Na opinião do vice-presidente da Ordem dos Advogados do Brasil (OAB), Aristóteles Atheniense, o elevado número de parlamentares ligados à área jurídica pode facilitar na elaboração das leis, mas não traz qualquer benefício para a categoria. “O mais importante é termos parlamentares com noção dos aspectos legais daquilo que está sendo tratado ou discutido”, observa.
Para Octaciano, ao contrário do que se poderia supor, a formação jurídica dos legisladores brasileiros pode se refletir negativamente na produção legislativa. “O espírito bacharelesco continua funcionando no Brasil. Eles acham que a lei muda tudo. É a chicana jurídica que prevalece”, critica o cientista político.
Representatividade em xeque
Piauhylino sustenta que “o Congresso é um retrato virtual da sociedade brasileira, tem um perfil em que todos os segmentos são representados”. Mas, para a vice-presidente da Associação Brasileira dos Magistrados (AMB), juíza Andrea Pachá, essa representatividade não se revela na prática, pelo menos para a área jurídica.
“Apesar de existir a Frente dos Advogados, não existe uma bancada que defenda os nossos interesses. Quando a AMB tem que realizar um trabalho no Congresso, tem que fazer um serviço quase que individual com cada parlamentar. O fato de existir uma frente não significa que os parlamentares se comportem de forma cooperada”, avalia.

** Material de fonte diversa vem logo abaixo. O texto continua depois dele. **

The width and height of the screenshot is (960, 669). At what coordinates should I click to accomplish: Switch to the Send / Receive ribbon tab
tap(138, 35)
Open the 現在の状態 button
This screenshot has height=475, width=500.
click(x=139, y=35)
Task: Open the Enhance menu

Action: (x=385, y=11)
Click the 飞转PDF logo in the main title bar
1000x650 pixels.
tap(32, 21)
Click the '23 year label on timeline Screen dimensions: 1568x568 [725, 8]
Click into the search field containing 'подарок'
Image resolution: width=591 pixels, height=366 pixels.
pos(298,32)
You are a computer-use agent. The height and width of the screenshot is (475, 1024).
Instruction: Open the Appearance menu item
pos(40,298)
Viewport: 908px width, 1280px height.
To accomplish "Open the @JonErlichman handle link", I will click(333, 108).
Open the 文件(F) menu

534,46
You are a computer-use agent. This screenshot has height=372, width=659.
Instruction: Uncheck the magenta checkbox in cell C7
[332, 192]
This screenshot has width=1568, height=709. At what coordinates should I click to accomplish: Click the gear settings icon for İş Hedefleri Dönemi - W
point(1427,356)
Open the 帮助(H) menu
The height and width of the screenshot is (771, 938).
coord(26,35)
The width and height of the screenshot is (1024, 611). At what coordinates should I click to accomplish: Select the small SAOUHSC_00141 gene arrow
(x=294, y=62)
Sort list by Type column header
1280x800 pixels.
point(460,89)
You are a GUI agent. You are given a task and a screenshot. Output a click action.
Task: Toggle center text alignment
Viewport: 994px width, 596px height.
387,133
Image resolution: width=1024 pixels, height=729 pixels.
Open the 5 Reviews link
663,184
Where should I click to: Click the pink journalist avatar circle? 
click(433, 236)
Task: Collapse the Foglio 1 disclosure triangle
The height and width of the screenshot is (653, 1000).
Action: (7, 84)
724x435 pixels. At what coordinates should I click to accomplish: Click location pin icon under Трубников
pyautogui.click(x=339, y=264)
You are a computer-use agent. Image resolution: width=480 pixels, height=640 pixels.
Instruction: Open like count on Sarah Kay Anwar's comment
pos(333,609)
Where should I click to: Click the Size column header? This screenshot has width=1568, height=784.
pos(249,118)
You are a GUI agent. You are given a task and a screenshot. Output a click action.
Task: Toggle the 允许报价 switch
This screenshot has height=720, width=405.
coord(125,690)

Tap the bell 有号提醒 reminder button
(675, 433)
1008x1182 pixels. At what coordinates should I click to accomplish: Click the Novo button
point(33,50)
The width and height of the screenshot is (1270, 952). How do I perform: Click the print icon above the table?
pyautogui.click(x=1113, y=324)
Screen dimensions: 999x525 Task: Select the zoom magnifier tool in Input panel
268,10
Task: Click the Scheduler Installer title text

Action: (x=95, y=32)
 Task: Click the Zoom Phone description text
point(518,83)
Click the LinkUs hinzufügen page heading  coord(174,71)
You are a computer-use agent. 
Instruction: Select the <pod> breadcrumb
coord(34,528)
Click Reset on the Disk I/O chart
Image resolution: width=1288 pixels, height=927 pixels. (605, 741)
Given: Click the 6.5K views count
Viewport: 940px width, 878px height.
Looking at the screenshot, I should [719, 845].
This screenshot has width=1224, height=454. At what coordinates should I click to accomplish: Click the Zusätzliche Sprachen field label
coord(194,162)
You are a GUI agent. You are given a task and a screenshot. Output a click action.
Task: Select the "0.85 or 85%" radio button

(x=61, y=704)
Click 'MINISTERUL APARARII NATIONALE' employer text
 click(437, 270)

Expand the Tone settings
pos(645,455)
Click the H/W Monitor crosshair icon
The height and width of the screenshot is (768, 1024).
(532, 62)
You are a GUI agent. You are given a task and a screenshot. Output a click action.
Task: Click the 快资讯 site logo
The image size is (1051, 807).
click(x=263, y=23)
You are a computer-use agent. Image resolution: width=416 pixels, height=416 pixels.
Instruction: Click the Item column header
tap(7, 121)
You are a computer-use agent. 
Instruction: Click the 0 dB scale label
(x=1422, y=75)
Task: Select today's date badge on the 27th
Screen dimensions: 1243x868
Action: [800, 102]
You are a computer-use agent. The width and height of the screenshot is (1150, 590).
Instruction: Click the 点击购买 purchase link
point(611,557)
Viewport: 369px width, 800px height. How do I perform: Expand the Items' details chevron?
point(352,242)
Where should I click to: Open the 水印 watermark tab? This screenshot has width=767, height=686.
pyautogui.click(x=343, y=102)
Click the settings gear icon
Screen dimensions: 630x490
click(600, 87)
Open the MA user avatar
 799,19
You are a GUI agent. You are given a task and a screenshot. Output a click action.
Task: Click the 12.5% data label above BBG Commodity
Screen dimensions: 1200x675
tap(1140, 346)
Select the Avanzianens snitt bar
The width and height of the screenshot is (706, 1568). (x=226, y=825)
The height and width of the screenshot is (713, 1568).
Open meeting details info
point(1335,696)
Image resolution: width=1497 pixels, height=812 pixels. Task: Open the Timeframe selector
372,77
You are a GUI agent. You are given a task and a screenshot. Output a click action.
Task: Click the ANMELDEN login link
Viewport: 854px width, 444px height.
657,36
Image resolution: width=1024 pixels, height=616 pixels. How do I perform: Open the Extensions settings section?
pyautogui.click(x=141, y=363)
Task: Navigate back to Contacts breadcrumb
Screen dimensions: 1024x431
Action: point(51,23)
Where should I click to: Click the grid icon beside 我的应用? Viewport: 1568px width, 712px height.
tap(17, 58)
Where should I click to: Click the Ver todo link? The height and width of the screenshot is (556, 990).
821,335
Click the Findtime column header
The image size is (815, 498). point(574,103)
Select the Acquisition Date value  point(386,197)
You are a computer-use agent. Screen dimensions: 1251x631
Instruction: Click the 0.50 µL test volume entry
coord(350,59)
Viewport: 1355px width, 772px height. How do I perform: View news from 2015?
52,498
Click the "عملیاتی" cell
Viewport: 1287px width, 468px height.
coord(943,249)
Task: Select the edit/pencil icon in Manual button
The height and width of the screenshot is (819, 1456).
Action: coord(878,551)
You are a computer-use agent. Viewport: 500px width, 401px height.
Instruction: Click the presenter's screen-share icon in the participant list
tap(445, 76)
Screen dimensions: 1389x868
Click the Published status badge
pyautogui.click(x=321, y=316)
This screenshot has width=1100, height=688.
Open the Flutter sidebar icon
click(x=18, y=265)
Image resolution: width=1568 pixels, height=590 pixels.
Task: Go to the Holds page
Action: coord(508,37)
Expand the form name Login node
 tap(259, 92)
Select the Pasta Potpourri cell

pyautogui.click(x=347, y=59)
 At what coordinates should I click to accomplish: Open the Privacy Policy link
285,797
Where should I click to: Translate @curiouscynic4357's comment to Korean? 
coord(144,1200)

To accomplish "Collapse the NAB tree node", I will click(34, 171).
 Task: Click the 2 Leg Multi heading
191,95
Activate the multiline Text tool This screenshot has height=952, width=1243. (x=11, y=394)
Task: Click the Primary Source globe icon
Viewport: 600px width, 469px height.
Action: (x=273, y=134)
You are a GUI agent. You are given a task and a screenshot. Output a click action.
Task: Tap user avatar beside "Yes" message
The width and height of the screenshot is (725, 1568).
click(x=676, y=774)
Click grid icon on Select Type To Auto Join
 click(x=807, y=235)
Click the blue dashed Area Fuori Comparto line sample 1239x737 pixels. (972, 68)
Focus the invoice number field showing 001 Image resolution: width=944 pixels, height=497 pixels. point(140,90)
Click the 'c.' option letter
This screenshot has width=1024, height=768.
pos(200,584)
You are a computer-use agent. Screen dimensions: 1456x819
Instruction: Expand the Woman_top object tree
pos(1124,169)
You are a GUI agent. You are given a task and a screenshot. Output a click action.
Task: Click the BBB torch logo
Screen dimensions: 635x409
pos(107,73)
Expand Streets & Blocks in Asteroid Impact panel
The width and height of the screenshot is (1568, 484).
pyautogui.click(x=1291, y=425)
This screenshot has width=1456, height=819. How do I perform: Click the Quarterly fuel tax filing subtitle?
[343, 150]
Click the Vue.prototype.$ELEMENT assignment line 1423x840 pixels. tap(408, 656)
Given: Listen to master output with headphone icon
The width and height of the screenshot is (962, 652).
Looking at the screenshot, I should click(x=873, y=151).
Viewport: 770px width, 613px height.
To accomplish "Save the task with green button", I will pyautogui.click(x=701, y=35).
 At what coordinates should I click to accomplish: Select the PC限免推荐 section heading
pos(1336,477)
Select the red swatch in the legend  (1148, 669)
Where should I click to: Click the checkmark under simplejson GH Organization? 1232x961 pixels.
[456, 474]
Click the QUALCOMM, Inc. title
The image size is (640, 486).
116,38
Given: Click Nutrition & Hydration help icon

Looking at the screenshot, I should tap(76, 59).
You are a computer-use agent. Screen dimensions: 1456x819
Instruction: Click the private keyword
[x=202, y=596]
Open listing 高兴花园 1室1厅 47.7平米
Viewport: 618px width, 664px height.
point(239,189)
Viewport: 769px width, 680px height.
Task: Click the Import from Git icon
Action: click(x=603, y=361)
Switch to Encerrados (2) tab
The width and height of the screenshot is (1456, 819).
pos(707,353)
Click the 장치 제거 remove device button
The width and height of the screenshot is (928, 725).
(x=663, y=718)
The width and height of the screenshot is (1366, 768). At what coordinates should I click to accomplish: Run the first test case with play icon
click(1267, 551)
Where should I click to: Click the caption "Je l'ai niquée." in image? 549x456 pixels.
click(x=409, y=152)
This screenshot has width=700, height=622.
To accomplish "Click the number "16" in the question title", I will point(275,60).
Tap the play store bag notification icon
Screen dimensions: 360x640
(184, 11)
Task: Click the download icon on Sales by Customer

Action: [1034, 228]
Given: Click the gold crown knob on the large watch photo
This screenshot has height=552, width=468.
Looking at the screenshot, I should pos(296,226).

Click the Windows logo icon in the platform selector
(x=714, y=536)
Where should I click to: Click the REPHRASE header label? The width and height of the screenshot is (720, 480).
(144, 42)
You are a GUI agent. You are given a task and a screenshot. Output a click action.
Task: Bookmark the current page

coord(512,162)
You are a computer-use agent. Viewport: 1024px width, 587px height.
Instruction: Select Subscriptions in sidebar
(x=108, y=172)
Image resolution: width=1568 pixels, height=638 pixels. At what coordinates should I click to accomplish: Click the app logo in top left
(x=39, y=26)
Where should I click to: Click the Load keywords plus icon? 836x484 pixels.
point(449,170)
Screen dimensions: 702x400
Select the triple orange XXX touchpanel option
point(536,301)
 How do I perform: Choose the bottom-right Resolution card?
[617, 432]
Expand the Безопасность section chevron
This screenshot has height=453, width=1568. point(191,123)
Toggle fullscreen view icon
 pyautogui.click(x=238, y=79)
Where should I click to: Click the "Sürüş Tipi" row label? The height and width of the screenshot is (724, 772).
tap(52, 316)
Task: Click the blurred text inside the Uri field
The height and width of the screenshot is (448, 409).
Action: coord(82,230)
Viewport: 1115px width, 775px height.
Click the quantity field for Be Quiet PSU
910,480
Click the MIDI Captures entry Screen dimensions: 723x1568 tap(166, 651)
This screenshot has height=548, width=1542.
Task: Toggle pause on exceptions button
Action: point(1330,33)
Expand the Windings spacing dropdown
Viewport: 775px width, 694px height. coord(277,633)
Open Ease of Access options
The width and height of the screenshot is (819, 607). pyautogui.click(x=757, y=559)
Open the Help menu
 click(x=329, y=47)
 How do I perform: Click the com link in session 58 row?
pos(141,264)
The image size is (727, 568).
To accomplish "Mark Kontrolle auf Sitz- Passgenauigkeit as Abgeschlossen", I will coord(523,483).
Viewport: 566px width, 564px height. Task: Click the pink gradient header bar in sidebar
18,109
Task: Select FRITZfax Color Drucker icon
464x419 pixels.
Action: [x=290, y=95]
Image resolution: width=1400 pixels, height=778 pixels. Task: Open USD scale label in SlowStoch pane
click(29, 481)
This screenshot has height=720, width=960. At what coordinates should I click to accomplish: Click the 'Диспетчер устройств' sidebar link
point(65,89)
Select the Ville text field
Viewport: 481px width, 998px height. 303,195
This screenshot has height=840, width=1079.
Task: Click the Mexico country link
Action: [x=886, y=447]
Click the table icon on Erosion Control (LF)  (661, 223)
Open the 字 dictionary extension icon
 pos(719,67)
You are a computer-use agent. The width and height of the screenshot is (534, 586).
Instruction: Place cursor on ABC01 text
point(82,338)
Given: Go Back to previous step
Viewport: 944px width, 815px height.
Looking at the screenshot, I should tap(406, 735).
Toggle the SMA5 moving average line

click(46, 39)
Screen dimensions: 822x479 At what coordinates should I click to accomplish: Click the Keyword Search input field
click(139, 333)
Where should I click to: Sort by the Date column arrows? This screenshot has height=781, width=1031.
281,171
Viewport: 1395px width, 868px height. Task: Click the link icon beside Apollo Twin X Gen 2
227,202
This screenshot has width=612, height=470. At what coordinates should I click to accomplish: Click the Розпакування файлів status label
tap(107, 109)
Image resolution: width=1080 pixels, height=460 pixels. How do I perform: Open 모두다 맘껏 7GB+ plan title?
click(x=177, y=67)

A mesma sensação de desamparo é manifestada por Nonato Menezes, diretor do Sindicato dos Professores do Distrito Federal (Sinpro-DF). Apesar do alto número de parlamentares ligados à área da educação na Câmara (100) e no Senado (20), o professor diz que a categoria não se sente bem representada no Congresso.
“Tem muita gente e pouco resultado. Um ou dois parlamentares têm preocupação com a área da educação. Depois de eleitos com votos dos professores, eles esquecem a categoria, se envolvem com o que acham prioritário. A bandeira da educação é pouco defendida, porque ela não é prioridade”, afirma o sindicalista.
Pastores em alta
Do mesmo sentimento não compartilham os pastores. Para o vice-presidente da Frente Parlamentar dos Evangélicos, que hoje conta com 61 deputados, o papel dos líderes religiosos na Câmara está sendo cumprido à risca no Legislativo. “Nós lutamos pela ética, a moral e os bons costumes. Nós refutamos os projetos antibíblicos, como o casamento gay, o aborto, a distribuição indiscriminada de preservativos. Nós seguimos os princípios bíblicos”, afirma Ribeiro.
“Os evangélicos não tratam só de religião. Nós temos é que ter autênticos representantes do povo. Acho que também poderia ter mais representantes de outras religiões. Isso é democracia”, completa o pastor da igreja Assembléia de Deus.
Só no Legislativo
O sucesso de algumas categorias profissionais no Legislativo não tende a se repetir nas eleições para o Executivo, segundo Leôncio Martins. “Pode parecer interessante aparecer um candidato como representante de uma facção para uma fatia do eleitorado. Pode vir a ter o candidato dos funcionários do Banco do Brasil, o candidato dos metalúrgicos. Já numa eleição majoritária, não é interessante o candidato se apresentar como membro de uma fatia minoritária. Se o Garotinho se apresentar como candidato só dos evangélicos, ele não é eleito”, afirma o pesquisador.
O cientista político também observa que as informações prestadas pelos parlamentares à secretaria-geral da Mesa nem sempre correspondem à realidade. “O próprio PT e o PCdoB não têm mais trabalhadores industriais, de classes populares. Alguns deputados que foram metalúrgicos não exercem a profissão há um bom tempo”, afirma.